While $100-plus/bbl global oil prices are the driver, growing negative public perceptions of hydraulic fracturing (fracking) have stirred a lot of opposition, as evidenced by the action taken last Tuesday by the five-member Los Angeles County Board of Supervisors to block a city plan in Whittier to drill on some of the city's open space public parkland.
Envisioned more than five years ago (see Daily GPI, July 8, 2008), Whittier, an older suburb about 15 miles southeast of downtown Los Angeles, intends to resume drilling on a small part of 1,200 acres of former Chevron and Union Oil production fields -- still producing -- that the city purchased from the oil companies in the mid-1990s for conservation purposes.
Many local jurisdictions are attracted to the potential additional source of city revenues as they emerge from a time of extreme belt-tightening throughout California and other western states. But the Los Angeles County Supervisors last Tuesday unanimously voted to oppose Whittier's plans, a censure that the city brushes aside as having no legal teeth. Ultimately, the courts will have to decide if the city can resume drilling on parklands purchased with public funds.
The controversy focuses on the fact that Whittier almost 20 years ago used county-wide ballot measure-generated funds to purchase 1,230 acres for conservation. In 2008, city officials agreed to lease seven acres to Santa Barbara-based Matrix Oil Co. for 30 years with the prospect of providing the city with $100 million of annual revenue, double the size of the 90,000-population city's current budget.
Matrix wants to use the acreage for slant drilling that it says has the prospect of producing 20 million bbl of oil.
Other areas of the county where oil/gas development has been a part of the area's history for more than a century are either stepping up production or, as in the case of the tony beachfront enclave of Hermosa Beach, proposing to resume drilling where there has been no activity for decades.
In Long Beach, the harbor and fossil fuel-producing center of Los Angeles County, oil production in the prolific Wilmington Oilfield continues without controversy under the city's supervision from four municipally created offshore "islands" dating back to the mid-1960s.
Since 2000, Occidental Petroleum Corp. has owned the operating rights, producing small profits for the company and sizable revenues for the state (more than $350 million for the 2012-2013 fiscal year) and $65 million for the city, according to Kevin Tougas, Long Beach's oil operations manager.
Currently, production from the four islands in the East Wilmington Field averages about 25,000 b/d, with historic production since the mid-1960s exceeding 1 billion bbl and projections for another 2 billion bbl still to be realized in Los Angeles County's second largest city.
While many of the region's other rekindled fields are near homes, businesses and/or environmentally sensitive areas, Long Beach has a unique setting: a mix of heavy industrial and port operations across the water from seaside residential areas.
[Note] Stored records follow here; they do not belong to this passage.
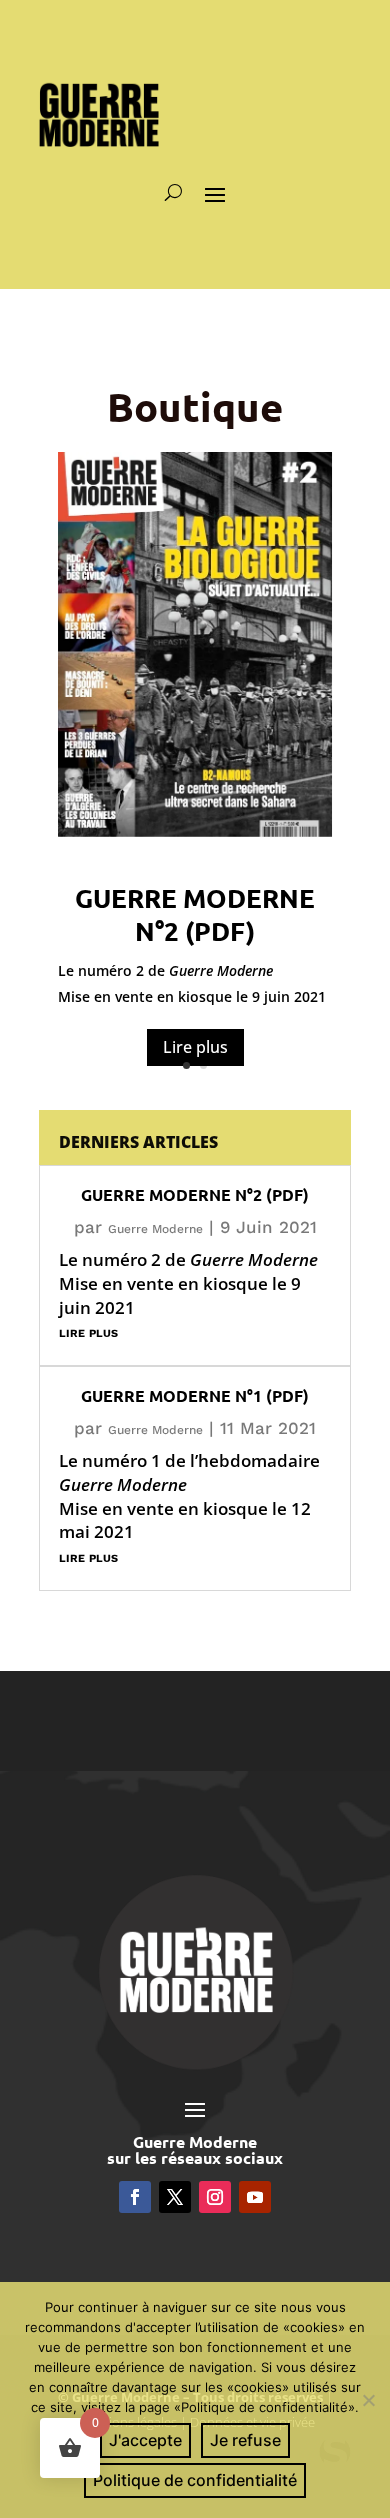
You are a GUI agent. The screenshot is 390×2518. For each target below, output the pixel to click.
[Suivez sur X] (175, 2197)
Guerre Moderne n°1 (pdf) (195, 1395)
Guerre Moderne (155, 1229)
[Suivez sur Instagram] (215, 2197)
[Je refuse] (367, 2397)
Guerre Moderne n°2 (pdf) (195, 914)
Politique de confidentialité (195, 2480)
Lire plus (195, 1047)
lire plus (88, 1332)
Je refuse (245, 2440)
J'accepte (145, 2440)
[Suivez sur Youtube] (255, 2197)
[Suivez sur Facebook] (135, 2197)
Each of the four man-made islands, totaling about 44 acres collectively, is self-contained and interconnected through a closed-loop system of pipes. They generate their power needs through a city-run 34 MW gas-fired power plant.
All the water is produced and used on each island, with constant recycling of produced water at each site. Tougas said Long Beach has been using hydraulic fracturing in many of its new wells for more than 20 years, and no one has noticed or complained.